Magazine article Washington Report on Middle East Affairs

Pakistan's Economic Crunch Has International Political Ramifications

Magazine article Washington Report on Middle East Affairs

Pakistan's Economic Crunch Has International Political Ramifications

Article excerpt

The multitude of problems gnawing at the Third World emanate primarily from three fundamental factors: the fast depletion of finite resources, the astronomical growth of already bulging populations, and obscenely high expenditures on defense arsenals.

All other ailments are mere extensions of these. The issues are not exclusive. Each telescopes into another. One part is largely an inheritance from the colonial past. Another has become a disastrous pattern of national behavior that blunts every effort to progress. The third stems from perceived and real hopes and fears and only adds to the growing quota of deepening poverty.

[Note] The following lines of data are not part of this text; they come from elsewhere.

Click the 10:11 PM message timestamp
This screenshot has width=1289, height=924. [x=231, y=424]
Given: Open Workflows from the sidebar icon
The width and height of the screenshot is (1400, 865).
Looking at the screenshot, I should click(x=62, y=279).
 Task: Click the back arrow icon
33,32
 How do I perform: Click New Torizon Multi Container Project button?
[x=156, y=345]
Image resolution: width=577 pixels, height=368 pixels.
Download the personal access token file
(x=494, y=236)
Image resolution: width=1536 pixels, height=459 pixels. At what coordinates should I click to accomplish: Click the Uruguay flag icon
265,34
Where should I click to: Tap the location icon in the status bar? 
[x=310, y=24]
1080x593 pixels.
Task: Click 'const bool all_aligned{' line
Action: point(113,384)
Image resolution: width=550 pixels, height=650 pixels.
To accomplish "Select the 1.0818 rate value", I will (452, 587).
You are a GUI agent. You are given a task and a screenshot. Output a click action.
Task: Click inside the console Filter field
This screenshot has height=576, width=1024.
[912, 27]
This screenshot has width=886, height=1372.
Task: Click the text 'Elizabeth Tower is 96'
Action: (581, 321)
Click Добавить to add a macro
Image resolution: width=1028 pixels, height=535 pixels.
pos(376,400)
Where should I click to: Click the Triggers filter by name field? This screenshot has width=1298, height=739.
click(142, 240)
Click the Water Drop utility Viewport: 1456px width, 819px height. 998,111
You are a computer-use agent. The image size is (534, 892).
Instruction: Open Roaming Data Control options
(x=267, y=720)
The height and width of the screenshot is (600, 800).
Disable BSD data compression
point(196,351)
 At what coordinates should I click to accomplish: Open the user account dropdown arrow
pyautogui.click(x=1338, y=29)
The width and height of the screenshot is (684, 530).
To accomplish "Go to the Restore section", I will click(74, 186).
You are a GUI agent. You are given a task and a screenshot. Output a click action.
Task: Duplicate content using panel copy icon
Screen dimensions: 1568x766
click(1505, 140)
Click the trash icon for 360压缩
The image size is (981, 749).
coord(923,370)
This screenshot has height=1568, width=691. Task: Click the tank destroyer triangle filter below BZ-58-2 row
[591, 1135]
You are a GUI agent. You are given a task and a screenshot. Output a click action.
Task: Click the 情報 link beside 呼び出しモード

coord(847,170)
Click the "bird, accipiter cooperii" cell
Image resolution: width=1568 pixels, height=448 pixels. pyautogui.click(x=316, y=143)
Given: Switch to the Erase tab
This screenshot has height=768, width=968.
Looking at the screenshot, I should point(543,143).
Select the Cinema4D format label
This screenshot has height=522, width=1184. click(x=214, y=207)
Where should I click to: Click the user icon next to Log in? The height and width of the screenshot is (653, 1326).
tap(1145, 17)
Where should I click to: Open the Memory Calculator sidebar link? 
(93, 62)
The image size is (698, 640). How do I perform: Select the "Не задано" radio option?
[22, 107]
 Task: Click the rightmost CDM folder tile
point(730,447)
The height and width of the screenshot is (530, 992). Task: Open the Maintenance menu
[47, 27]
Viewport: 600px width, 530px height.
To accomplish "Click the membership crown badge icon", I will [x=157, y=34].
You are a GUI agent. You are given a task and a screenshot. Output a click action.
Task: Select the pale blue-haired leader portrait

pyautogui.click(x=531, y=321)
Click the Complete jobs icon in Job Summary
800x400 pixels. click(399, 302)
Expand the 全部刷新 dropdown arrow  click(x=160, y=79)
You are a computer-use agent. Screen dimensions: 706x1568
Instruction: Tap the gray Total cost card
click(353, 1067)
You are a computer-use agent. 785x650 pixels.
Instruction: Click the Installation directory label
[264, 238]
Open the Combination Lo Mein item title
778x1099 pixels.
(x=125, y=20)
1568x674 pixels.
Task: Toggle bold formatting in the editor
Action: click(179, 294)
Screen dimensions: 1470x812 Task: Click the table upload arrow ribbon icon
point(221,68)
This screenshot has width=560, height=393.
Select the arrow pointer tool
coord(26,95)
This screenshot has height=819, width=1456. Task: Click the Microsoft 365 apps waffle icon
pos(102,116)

Pakistan is no exception. It is part of that befuddled Third World groping for answers, and looking to the examples of post-war Germany, Japan and perhaps South Korea of what human dexterity is capable of achieving if it is freed of artificial compulsions and counter-productive expenditures.

The Economic Crunch

It is universally understood that the biggest villain in town is the money lender. More US embassies and information services abroad have been targets of local ire than those of anyone else. This, in spite of the fact that the foreign aid and assistance from the United States has been the largest provided by any single country since World War II. Pakistan has been America's close ally since 1947. Its share of US economic and military assistance is exceeded only by those of Israel and Egypt.

All that is history, however. US economic and military aid to Pakistan remains suspended since October 1990. Several reasons are advanced for the US decision, the principal one being the reported military nuclear program of Pakistan. Pakistan disputes the allegation, and claims its program is for peaceful purposes.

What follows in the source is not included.